Aufgabenbeschreibung: Zähle alle Schulen auf, die im Redeauszug zur Hamburger Schulpolitik mit ihrem Namen genannt werden.

Vorliegender Textauszug:
■ ■ ■ ■ ■ ■ ■
Und diese Sicherheit, dass ich von jeder Primarschule auf jede weitere Stadtteilschule oder jedes Gymnasium wechseln kann, brauchen die Eltern und Schüler. Und diese Sicherheit wird durch die Selbstständigkeit der Primarschule gewährleistet. – Vielen Dank.
Frau Präsidentin, meine Damen und Herren! Wir haben zurzeit in der Stadt 22 Regionalkonferenzen, die bisher alle einmal getagt haben. Sie sollen noch drei- bis viermal tagen und ich gehe davon aus, dass das Ergebnis dieser Regionalkonferenzen offen ist. Es wäre natürlich schön, wenn sie auch öffentlich tagen würden, dann könnte man das noch unterstreichen. Ich unterstelle jetzt einfach einmal, dass die Ergebnisse noch nicht feststehen. Das heißt, es ist überhaupt noch nicht klar, was am Ende herauskommt. Für uns stellt es sich so dar: Es ist noch lange nicht gegessen, ob das Zwei-Säulen-System in Hamburg etabliert wird. Und es ist schon gar nicht gegessen, ob das Zwei-Säulen-System 2010, 2011, 2012 oder vielleicht gar nicht kommt. Deshalb finden wir von der LINKEN, dass der Weg dorthin sehr ungewiss ist und mit sehr vielen Fragezeichen verbunden ist. Es ist von Herrn Rabe auf die Zerstrittenheit in der Koalition zu diesem
Thema hingewiesen worden. Wir finden es unverantwortlich, wenn auf dem Weg dorthin bewährte Schulen zerschlagen werden. Ich glaube, das kann in niemandes Interesse sein.
Das gilt weder für die Gesamtschulen noch gilt es für die ausgezeichneten Schulen. Hamburg kann sich doch glücklich schätzen, dass es solche Schulen hat wie die Gesamtschule Winterhude, wie die Max-Brauer-Schule, wie die Erich-KästnerSchule, wie Schulen, die den Deutschen Schulpreis bekommen haben. Das ist nämlich nicht so ganz ohne. Das heißt, es ist ein pädagogisches Prädikat.
■ ■ ■ ■ ■ ■ ■
Erfasste Daten:
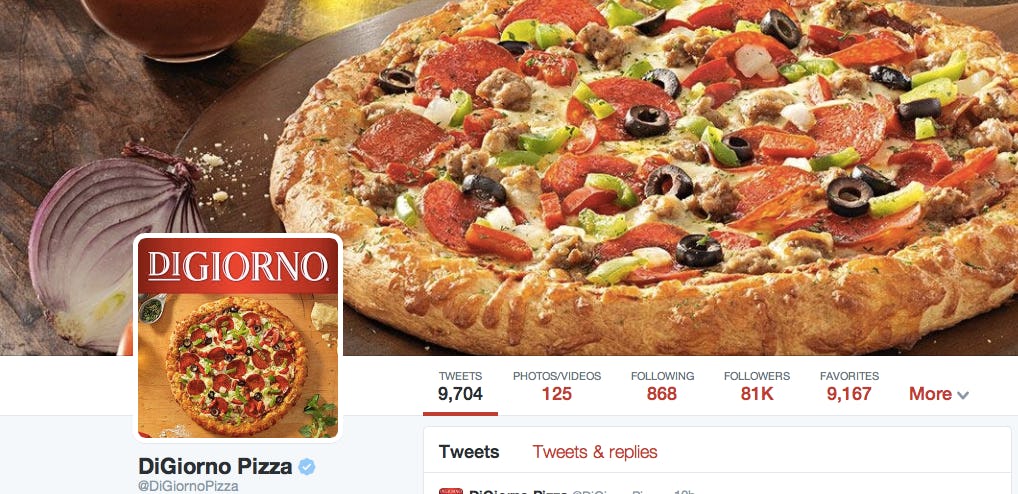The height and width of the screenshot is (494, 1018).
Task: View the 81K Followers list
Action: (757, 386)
■ ■ ■ ■ ■ ■ ■
Lösung: Gesamtschule Winterhude, Max-Brauer-Schule, Erich-KästnerSchule